_INSTRUCTION_:
Can you copy out, word for word, only the lines in the records below that run from the line with "You are a computer-use agent. The image" to the line with "(x=1283, y=73)", including both of those lines?
------ SUPPLIED RECORDS ------
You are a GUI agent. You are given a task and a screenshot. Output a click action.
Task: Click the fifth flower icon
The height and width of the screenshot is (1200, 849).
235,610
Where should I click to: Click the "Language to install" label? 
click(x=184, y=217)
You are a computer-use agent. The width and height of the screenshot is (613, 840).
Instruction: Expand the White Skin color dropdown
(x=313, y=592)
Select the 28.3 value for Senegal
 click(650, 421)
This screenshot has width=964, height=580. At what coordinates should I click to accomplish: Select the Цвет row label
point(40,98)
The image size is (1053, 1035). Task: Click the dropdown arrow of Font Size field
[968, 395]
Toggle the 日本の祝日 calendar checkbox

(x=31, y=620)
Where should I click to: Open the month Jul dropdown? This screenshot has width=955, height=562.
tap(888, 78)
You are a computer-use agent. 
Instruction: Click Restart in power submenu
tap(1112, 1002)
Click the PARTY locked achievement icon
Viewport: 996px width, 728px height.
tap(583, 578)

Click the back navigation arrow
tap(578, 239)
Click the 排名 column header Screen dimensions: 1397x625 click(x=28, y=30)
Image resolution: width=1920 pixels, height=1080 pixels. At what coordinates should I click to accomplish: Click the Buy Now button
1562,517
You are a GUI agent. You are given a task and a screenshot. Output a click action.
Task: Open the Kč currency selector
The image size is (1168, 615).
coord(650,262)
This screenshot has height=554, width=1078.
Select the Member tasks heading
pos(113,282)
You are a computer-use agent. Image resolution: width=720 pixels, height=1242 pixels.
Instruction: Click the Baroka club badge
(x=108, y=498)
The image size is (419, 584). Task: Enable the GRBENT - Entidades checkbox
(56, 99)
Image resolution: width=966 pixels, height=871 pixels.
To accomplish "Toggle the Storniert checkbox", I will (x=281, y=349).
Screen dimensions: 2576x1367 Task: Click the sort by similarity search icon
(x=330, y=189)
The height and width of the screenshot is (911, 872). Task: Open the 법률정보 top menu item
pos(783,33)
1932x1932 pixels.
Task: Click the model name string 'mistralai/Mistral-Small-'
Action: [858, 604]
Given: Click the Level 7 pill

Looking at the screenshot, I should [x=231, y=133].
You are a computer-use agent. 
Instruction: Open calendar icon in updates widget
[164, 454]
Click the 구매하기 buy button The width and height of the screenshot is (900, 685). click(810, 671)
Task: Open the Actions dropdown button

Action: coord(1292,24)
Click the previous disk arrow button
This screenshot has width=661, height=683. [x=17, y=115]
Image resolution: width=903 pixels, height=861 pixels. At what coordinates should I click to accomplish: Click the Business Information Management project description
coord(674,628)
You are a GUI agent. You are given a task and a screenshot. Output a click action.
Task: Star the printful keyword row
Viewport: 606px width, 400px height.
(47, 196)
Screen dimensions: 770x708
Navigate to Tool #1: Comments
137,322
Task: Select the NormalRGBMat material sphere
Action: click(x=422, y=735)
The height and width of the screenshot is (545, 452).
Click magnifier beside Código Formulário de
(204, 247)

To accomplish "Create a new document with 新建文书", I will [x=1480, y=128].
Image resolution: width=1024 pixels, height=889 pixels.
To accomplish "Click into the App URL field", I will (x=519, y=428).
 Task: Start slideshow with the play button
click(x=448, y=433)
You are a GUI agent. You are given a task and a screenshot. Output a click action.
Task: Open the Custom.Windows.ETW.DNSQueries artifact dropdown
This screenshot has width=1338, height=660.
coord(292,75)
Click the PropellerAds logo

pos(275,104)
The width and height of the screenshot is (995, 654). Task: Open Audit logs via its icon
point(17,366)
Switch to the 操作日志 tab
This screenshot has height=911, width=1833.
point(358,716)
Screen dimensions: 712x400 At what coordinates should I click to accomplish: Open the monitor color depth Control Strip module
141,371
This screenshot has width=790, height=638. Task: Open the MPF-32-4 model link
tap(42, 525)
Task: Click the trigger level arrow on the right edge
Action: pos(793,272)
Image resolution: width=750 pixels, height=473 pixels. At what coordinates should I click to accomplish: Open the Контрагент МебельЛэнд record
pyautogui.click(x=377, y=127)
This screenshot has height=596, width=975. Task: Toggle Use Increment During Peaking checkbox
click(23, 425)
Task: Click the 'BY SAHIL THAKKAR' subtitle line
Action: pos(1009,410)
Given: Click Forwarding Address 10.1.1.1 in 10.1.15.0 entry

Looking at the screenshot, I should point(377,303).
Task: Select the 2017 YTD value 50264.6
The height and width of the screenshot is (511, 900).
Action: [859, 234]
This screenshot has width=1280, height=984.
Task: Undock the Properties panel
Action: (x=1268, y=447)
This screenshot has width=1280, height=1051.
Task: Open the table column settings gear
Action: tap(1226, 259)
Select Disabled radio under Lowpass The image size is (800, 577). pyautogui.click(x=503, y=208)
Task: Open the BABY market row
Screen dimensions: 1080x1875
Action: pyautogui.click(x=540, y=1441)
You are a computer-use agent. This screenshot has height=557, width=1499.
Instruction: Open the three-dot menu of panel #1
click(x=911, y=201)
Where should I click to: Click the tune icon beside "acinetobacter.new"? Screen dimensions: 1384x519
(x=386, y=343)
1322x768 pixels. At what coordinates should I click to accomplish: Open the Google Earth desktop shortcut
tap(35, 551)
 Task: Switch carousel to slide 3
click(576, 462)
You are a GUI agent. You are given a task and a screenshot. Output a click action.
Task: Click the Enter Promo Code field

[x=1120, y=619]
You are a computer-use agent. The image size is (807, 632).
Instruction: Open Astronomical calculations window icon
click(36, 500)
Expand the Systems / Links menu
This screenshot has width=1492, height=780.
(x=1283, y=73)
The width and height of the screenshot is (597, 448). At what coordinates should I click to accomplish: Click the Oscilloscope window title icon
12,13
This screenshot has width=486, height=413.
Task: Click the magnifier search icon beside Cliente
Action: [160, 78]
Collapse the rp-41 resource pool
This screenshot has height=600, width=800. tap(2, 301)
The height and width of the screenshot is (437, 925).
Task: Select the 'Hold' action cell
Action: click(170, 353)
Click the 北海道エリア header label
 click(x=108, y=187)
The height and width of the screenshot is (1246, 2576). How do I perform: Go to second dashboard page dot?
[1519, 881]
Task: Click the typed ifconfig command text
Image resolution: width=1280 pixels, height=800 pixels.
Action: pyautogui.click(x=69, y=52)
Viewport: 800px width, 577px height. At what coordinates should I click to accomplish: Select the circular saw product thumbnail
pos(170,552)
------
_RESPONSE TO THE TASK_:
You are a computer-use agent. The image size is (807, 632).
Instruction: Open Astronomical calculations window icon
click(36, 500)
Expand the Systems / Links menu
This screenshot has width=1492, height=780.
(x=1283, y=73)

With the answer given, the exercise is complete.